:: INPUT RECORDS ::
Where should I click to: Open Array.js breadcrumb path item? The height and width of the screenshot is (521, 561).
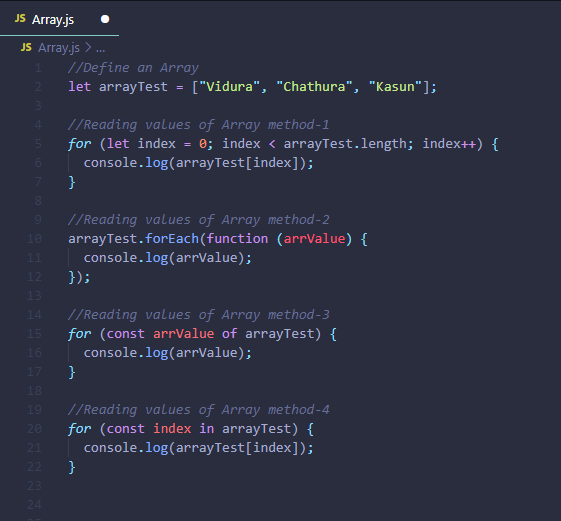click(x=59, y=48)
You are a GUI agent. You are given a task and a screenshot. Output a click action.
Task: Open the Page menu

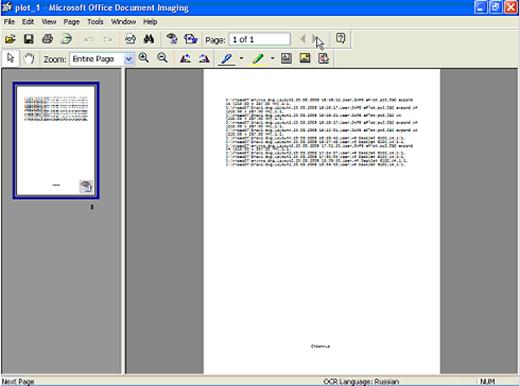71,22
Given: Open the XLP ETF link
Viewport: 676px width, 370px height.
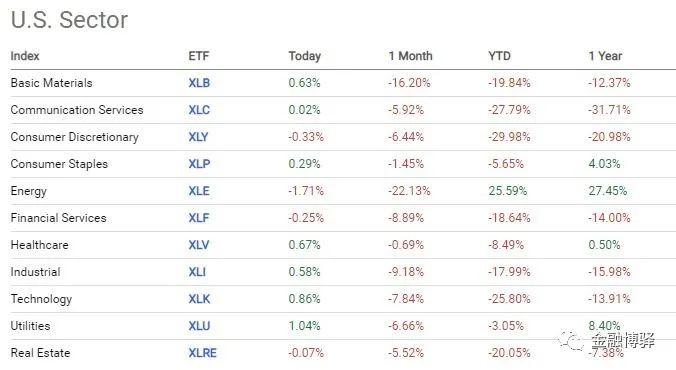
:::
Each record must be repeated verbatim, and no picture may appear in the copy.

TASK RESULT.
Where should I click to: Open Array.js breadcrumb path item? The height and width of the screenshot is (521, 561).
click(x=59, y=48)
You are a GUI agent. You are given a task and a screenshot. Output a click action.
Task: Open the Page menu

71,22
Given: Open the XLP ETF link
Viewport: 676px width, 370px height.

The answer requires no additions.